Pixel coordinate grounding data
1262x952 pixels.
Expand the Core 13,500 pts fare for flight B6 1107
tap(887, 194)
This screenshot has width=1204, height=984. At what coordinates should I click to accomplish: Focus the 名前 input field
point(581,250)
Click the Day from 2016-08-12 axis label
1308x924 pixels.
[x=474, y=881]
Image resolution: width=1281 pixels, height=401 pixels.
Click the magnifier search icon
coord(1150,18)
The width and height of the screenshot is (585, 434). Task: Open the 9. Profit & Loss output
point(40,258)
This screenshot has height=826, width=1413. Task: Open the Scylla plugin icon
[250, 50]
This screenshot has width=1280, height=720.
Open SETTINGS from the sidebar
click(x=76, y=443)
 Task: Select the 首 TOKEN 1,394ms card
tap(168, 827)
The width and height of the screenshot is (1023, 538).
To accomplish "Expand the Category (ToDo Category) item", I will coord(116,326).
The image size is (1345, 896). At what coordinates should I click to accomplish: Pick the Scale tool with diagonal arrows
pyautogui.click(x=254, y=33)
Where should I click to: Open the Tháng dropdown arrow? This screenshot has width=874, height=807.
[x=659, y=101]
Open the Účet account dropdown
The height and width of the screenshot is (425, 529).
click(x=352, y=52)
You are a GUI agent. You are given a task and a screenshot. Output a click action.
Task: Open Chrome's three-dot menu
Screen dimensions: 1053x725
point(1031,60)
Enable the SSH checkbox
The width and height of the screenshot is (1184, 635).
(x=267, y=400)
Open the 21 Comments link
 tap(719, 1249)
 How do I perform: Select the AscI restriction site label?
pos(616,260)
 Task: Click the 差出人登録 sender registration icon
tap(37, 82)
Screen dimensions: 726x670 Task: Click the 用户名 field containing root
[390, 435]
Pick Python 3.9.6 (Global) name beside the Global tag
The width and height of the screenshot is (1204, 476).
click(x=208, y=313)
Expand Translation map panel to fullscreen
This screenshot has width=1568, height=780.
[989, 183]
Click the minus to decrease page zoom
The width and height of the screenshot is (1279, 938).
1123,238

__Work to be completed__.
Exactly the lines from the one containing "How do I perform: Select" through the end of the records above should be returned, with both ends kept.

__Response area__.
 How do I perform: Select the AscI restriction site label?
pos(616,260)
 Task: Click the 差出人登録 sender registration icon
tap(37, 82)
Screen dimensions: 726x670 Task: Click the 用户名 field containing root
[390, 435]
Pick Python 3.9.6 (Global) name beside the Global tag
The width and height of the screenshot is (1204, 476).
click(x=208, y=313)
Expand Translation map panel to fullscreen
This screenshot has width=1568, height=780.
[989, 183]
Click the minus to decrease page zoom
The width and height of the screenshot is (1279, 938).
1123,238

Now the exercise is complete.